None of this means that Obama’s record on democracy promotion has been perfect. In 2009, he may have waited too long to back the Iranians protesting their country’s stolen election, though at least some in the Green Movement wanted America to keep quiet so as not to discredit them. In Egypt in 2011, by contrast, Obama publicly demanded a rapid transfer of power even though Hillary Clinton and others in his administration feared the consequences of showing Mubarak the door too quickly.
But the key insight missing from commentaries like Baker’s is that Obama’s greatest act of democracy promotion was his insistence that the United States stop behaving as if it is permanently at war. By declaring a “war on terror” bounded by neither time nor space, and thus justifying torture and a vast expansion of secret, unlawful spying, Bush significantly undermined American democracy at home. Obama has not gone nearly far enough in subjecting American anti-terror policy to the rule of law. But simply by declaring the war on terror over, he has paved the way for some restoration of democratic control. He’s also made the United States slightly less eager to jump into bed with whichever dictator claims to be fighting a “war on terror” of his own.

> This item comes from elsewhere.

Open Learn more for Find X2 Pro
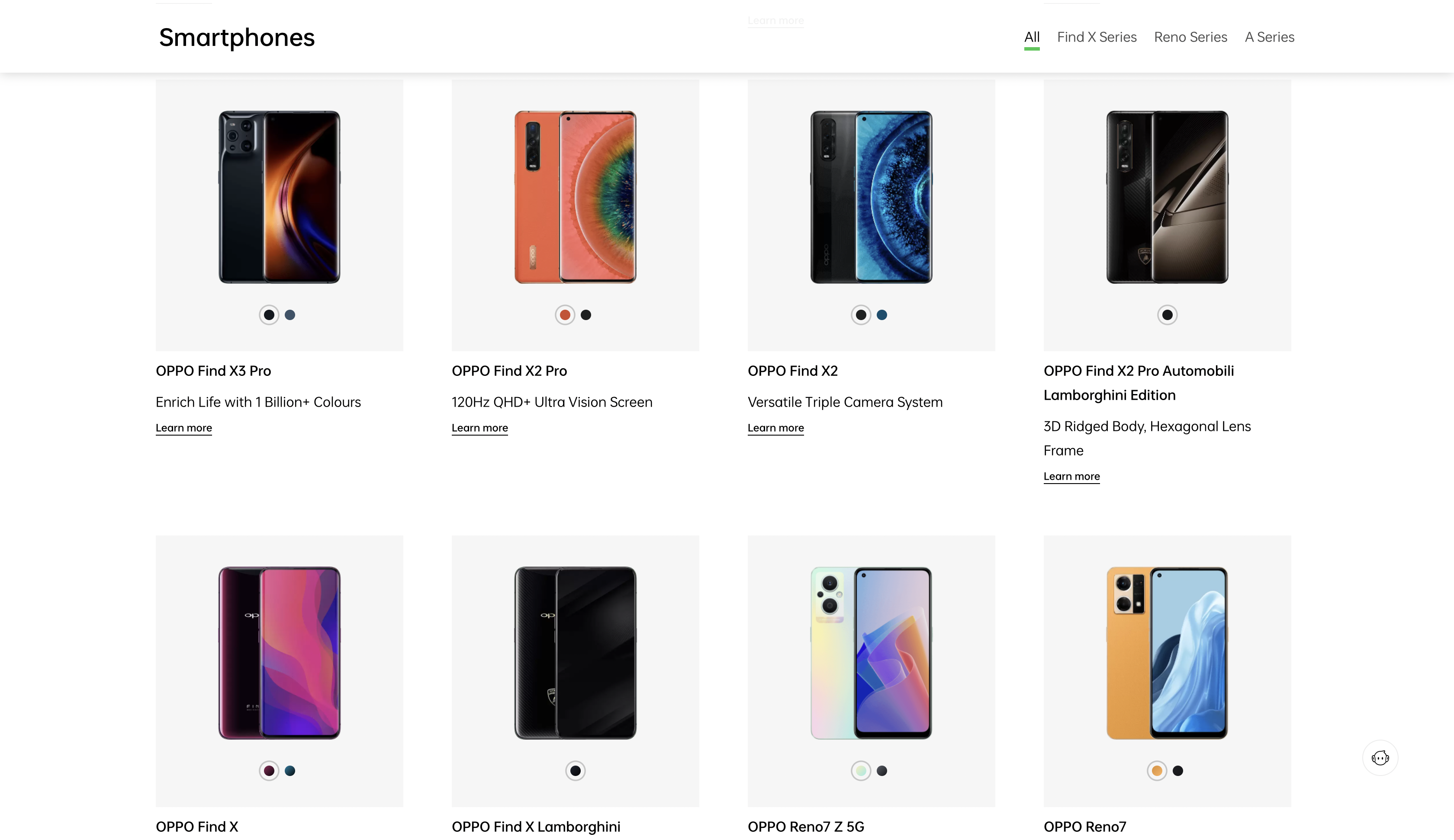Image resolution: width=1454 pixels, height=840 pixels. click(x=479, y=428)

Putting the United States on a permanent, global wartime footing, as Harry Truman did with NSC-68, and Bush did in response to 9/11, may be great for democratic rhetoric. After all, presidents must find some way of convincing Americans to pay in blood and treasure for wars that aren’t directly necessary for their own safety. But cold wars and wars on terror are bad for democracy promotion itself, since they rationalize an assault on democratic norms at home and become a magnet for foreign dictators seeking American help in brutalizing their own people.